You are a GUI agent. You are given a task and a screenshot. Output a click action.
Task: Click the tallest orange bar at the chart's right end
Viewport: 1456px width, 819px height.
__________
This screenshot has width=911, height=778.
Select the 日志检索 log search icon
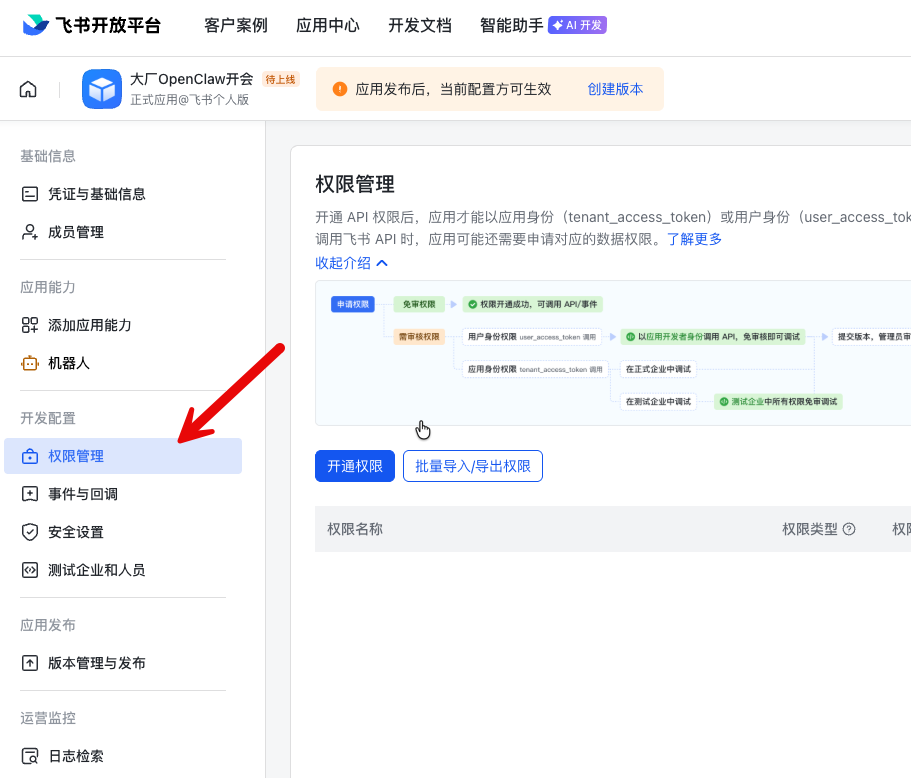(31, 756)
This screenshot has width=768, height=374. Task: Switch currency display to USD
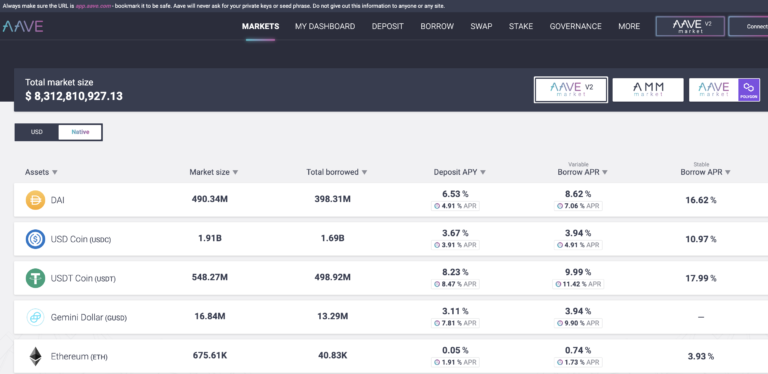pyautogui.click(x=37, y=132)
__________
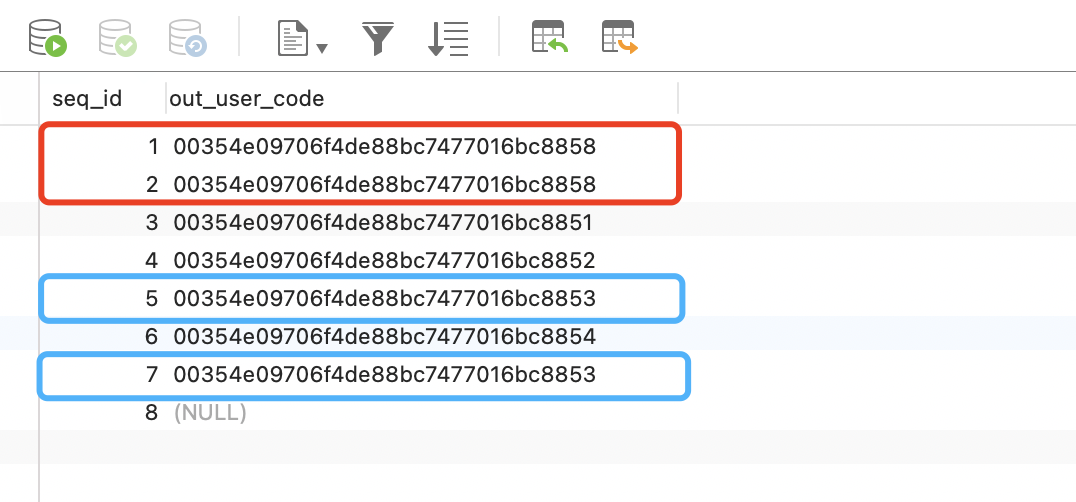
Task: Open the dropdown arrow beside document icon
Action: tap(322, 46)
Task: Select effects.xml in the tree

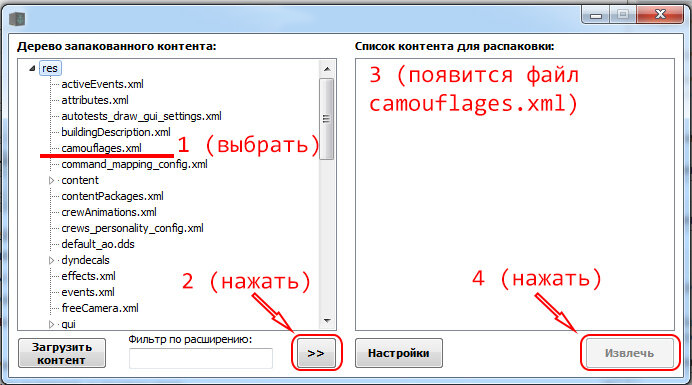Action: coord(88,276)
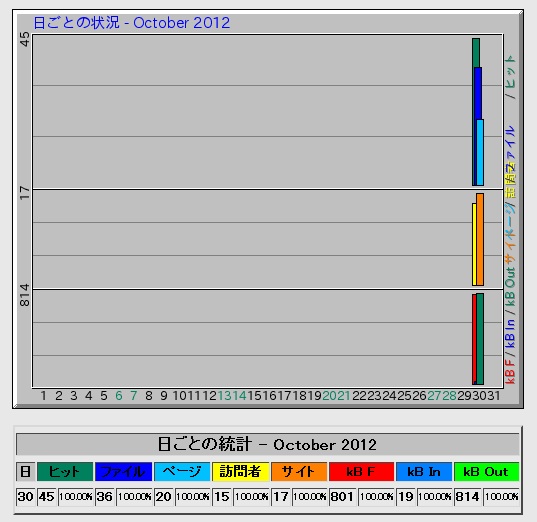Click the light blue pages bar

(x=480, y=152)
__________
### TRY IT
Write out exactly the lines above from the line with "You are a GUI" through the line with "Viewport: 1456px width, 819px height.", both of them included, and leave out all other lines.

### WRITTEN ANSWER
You are a GUI agent. You are given a task and a screenshot. Output a click action.
Task: Click the tallest orange bar at the chart's right end
Viewport: 1456px width, 819px height.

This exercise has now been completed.